● **READING PASSAGE**
--------------------
As housing, transport and climate pressures mount, the government’s remote working policy is dragging the workforce backwards, writes Labour’s George Lawlor.

IRELAND’S WORLD OF work has changed. Our laws have not. Fine Gael and Fianna Fáil have hardwired hesitation, delay, and employer vetoes into law, leaving workers with the illusion of flexibility but none of its protections.

The result is a system that talks about modern work while quietly forcing people back into habits that no longer make sense.

This retreat is deeply short-sighted. It ignores the housing crisis, clogged transport systems and our climate commitments. It forces people into longer commutes and higher costs for no proven economic gain. Worse still, it signals a lack of trust in workers and a refusal to accept the reality of how work is now done.

Our current work practices are still built on the misguided belief that Ireland operates the way it did 30 years ago: when homes were affordable on basic salaries, there were enough of them to go around, and employees had real choice about where they lived. When being close to your workplace — within commuting, walking or even skipping distance — was a realistic expectation, not a luxury. When work happened in offices, around the famous water cooler, because modern communication tools like Slack, Teams or Google Hangouts simply didn’t exist yet. Roads weren’t permanently clogged with traffic, commutes were manageable, climate change wasn’t yet shaping our daily decisions, and everyone worked a neat, predictable 9–5. That model simply no longer exists. Ireland’s modern workforce works differently, but our expectations haven’t caught up. If we really want to encourage a modern, highly educated, flexible and dynamic workforce, this is not the way to go about it. 

At present, Ireland’s employees do not have an embedded right to remote work. What exists instead is a right to ask politely and accept the answer. Since 2023, workers can bring a complaint to the Workplace Relations Commission, but only about whether an employer followed the correct process when refusing a request. The WRC cannot decide if the job can actually be done remotely. It cannot assess how reasonable the refusal is. It can only confirm that the refusal was properly documented.

That was a deliberate political choice. Instead of giving workers enforceable rights, Fine Gael and Fianna Fáil legislated for the employer’s right to say no. As long as the paperwork is in order, the refusal stands, no matter how arbitrary or outdated the reasoning. That is not balance. It is a blank cheque.

Proposed changes

That is why we in the Labour Party have brought forward the Work Life Balance (Right to Remote Work) Bill 2026. This legislation would give workers an immediate and enforceable right to work remotely where their role allows, and it would end the sweeping right employers currently enjoy to refuse flexible and remote working arrangements.
--------------------
● **EXTRACTED ENTRIES**
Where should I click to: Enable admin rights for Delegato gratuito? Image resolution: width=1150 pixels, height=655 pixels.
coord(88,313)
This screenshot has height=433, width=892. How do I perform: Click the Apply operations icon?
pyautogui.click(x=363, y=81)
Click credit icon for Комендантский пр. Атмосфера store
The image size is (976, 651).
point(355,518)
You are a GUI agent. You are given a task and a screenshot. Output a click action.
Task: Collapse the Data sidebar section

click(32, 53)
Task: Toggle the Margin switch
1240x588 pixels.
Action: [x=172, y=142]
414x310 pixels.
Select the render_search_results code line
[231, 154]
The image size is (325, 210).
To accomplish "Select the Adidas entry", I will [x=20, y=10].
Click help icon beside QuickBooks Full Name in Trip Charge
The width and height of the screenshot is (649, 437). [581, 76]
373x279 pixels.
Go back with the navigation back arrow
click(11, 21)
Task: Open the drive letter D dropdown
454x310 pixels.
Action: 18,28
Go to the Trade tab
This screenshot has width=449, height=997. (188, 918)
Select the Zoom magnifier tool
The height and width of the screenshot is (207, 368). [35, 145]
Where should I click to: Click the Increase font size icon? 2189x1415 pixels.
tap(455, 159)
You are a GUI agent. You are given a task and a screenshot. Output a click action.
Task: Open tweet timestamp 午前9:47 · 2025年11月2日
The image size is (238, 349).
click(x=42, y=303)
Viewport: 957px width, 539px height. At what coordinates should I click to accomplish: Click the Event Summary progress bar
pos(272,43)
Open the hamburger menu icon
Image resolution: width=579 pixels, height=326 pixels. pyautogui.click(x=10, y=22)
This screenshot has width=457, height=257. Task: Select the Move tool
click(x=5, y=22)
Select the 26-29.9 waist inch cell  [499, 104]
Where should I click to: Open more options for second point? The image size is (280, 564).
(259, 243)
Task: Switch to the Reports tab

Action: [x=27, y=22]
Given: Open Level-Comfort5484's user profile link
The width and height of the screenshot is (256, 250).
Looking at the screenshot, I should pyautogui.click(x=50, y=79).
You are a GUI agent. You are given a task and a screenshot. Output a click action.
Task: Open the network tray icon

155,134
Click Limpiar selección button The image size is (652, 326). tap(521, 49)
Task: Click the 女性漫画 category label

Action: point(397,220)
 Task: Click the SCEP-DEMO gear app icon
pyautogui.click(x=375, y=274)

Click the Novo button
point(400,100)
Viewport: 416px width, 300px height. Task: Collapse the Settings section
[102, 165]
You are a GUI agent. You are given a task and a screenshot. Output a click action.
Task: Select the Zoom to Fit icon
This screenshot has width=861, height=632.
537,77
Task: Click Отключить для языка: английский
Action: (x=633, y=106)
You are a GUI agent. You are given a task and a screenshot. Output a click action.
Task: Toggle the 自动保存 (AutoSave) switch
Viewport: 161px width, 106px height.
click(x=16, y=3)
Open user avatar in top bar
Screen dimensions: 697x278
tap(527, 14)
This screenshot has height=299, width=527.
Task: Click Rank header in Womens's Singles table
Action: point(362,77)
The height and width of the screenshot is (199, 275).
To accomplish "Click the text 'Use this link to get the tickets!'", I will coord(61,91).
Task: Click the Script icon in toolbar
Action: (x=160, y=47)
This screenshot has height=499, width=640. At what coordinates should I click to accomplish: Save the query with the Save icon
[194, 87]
--------------------
● **GIVEN TASK 1**
In the opinion piece on remote work above, echo everything from "IRELAND’S WORLD OF" down to "of its protections.".
● **GIVEN TASK 2**
According to the opinion piece on remote work, what is the name of the bill the Labour Party has brought forward?

● **CORRECT RESPONSE 1**
IRELAND’S WORLD OF work has changed. Our laws have not. Fine Gael and Fianna Fáil have hardwired hesitation, delay, and employer vetoes into law, leaving workers with the illusion of flexibility but none of its protections.

● **CORRECT RESPONSE 2**
The Work Life Balance (Right to Remote Work) Bill 2026.